[Stored data entries]
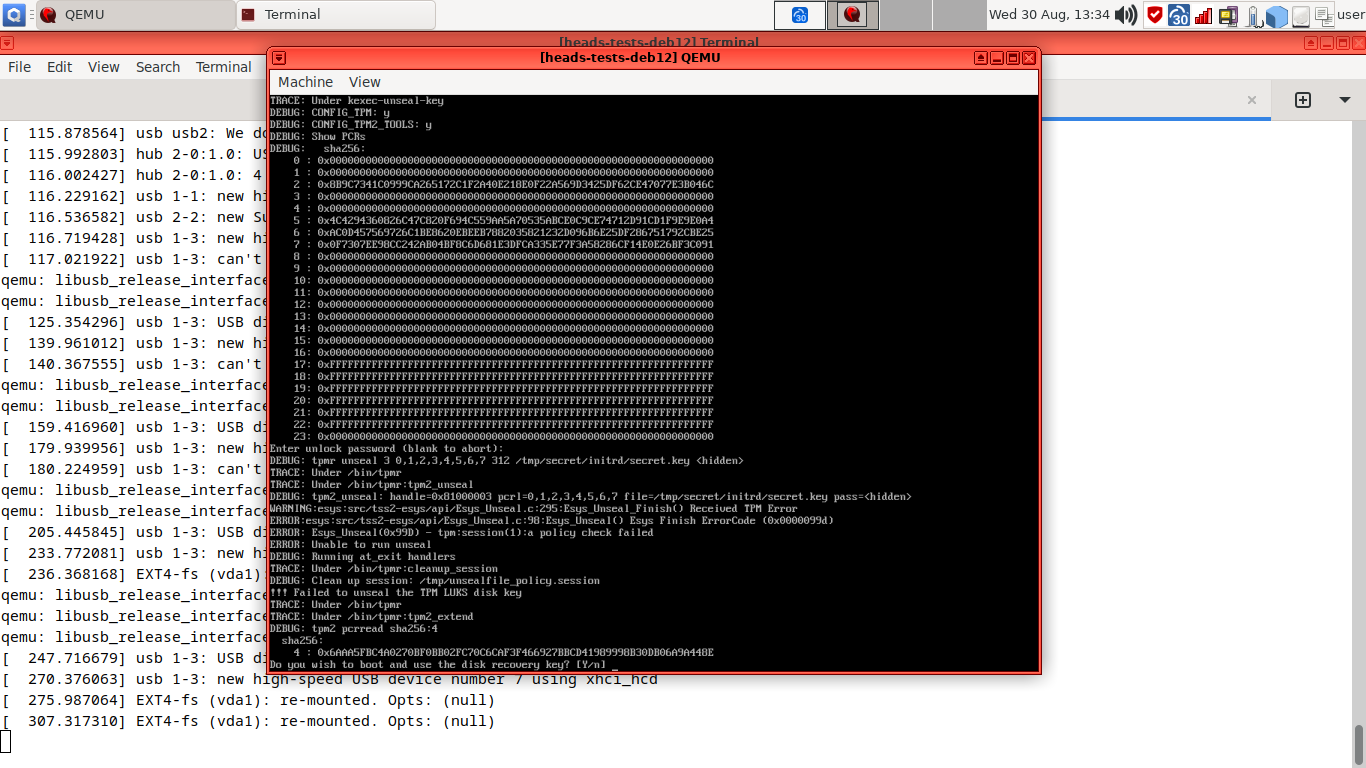
Task: Click the plus button to add a tab
Action: point(1303,100)
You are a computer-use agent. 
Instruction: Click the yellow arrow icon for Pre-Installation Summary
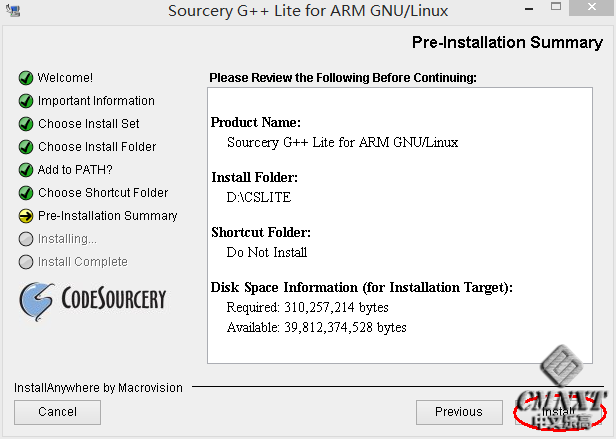(x=26, y=216)
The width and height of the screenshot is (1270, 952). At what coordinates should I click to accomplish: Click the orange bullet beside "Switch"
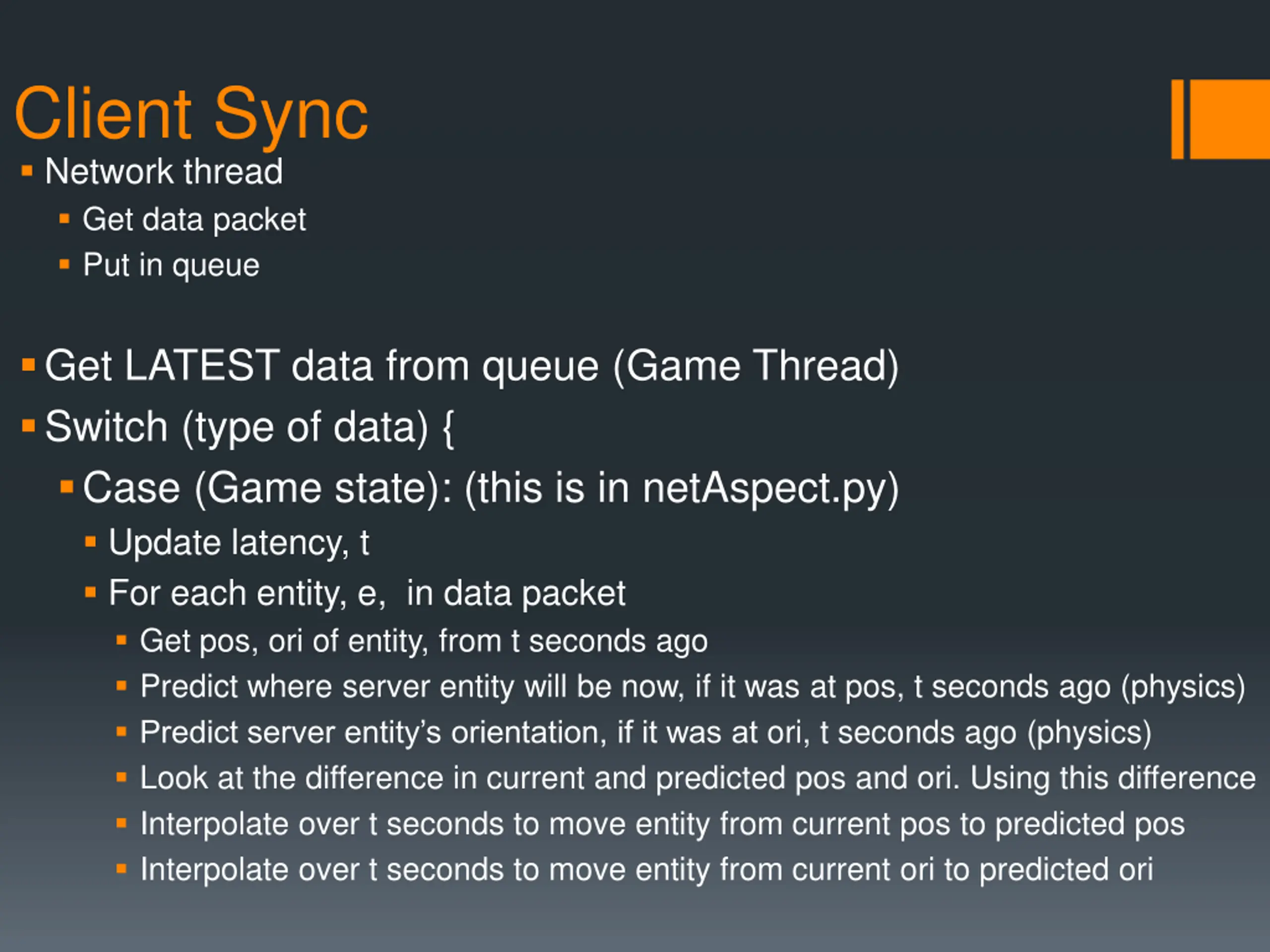click(28, 426)
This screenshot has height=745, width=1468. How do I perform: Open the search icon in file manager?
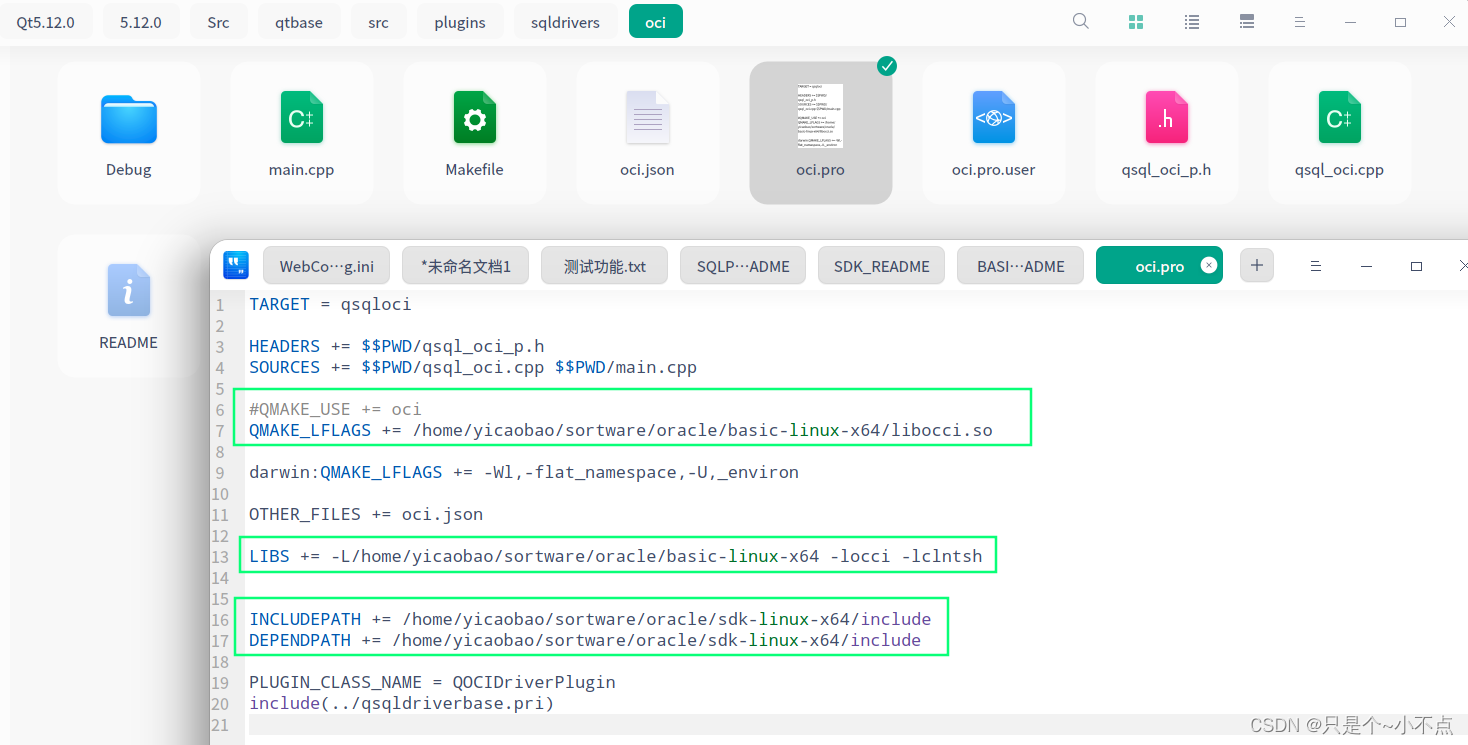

**EXERCISE:** Leave the pictures out. Extract exactly the lines running from the one with "You are a computer-use agent." through the last entry, both ends included.

**EXERCISE RESULT:**
You are a computer-use agent. 
Instruction: Click the yellow arrow icon for Pre-Installation Summary
(x=26, y=216)
The width and height of the screenshot is (1270, 952). At what coordinates should I click to accomplish: Click the orange bullet beside "Switch"
click(28, 426)
This screenshot has height=745, width=1468. How do I perform: Open the search icon in file manager?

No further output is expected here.